Cook the Books : Sichuan Cookery - Hot and Numbing Chicken Slices

I am a big fan of Fuchsia Dunlop. You have to hand it to her, not many people would not only learn how to cook in the Sichuan way, but also learn the language so she could learn how to cook in the Sichuan. Amazing.
I’ve had her book “Sichuan Cookery” for a few years now, and am slowly (too slowly if you ask me) working my way though it.
The food of Sichuan has hooked me, I think it’s something to do with those peppers, they don’t attack you full on, but slowly oh so slowly they work their wonderful magic upon you, and instead of burning your mouth, they numb it. But in a fresh way, not a painful way. Well I do not find it painful, I enjoy the sensation.
I recently made a “master sauce”. It’s three weeks old now, so it will take many more months and uses for it to become how I want it. So after poaching a chicken in it, I let the chicken cool down, then sliced the meat very thinly, as I was a twitching to make this recipe again.
It’s great as a snack or part of an appetizer for dinner with friends. I did however forget to buy the spring onions, they add a good textural addition to the dish.

Hot and Numbing Chicken Slices by Fuchsia Dunlop

300g Cold cooked Chicken meat
4 Spring onions, white part only (if using)
4 tsp White sugar
2 tbsp Light Soy Sauce
2 – 4 Tbsp Chilli oil
1 tsp Sesame oil
½ tsp Ground roasted Sichuan peppercorns

  1. Cut the chicken into thin slices
  2. Thinly slice the spring onions on the diagonal
  3. In a bowl, add the sugar, then the soy sauce. Stir to dissolve the sugar. Add the oils and stir.
  4. Place the spring onion and chicken slices on a plate.
  5. Sprinkle over the ground Sichuan pepper.
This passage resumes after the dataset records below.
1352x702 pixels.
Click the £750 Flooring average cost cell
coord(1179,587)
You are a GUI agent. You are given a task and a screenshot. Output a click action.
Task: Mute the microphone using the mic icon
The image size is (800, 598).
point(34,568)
Drizzle the sauce over the chicken and onion slices.
  6. Mix the chicken in with the sauce so every part is covered.
  7. Eat and enjoy.

Sichuan Cookery by Fuchsia Dunlop - Buy Here


Kay @ Chopstix2Steaknives said...

She is just amazing isn't she. I am also slowly, too slot poring through her book.

Tom said...

I have been struggling to learn some of the tradition behind CHinese cooking and think I may have to get some of Fuschia's books.

She seems to be pretty much the best thing out there for htose of us who don't have chinese grandmothers!

Mzungu said...

Kay - I think it is more laziness on my part as to why I haven't done more of her recipes.

Tom - Oh yes we would all love to have a Chinese Grandmother. But for us unlucky souls there are Gal's like Fuchsia and the late Yan Kit So. I don't have any of her books, but her recipes are very good and all chefs rave about her.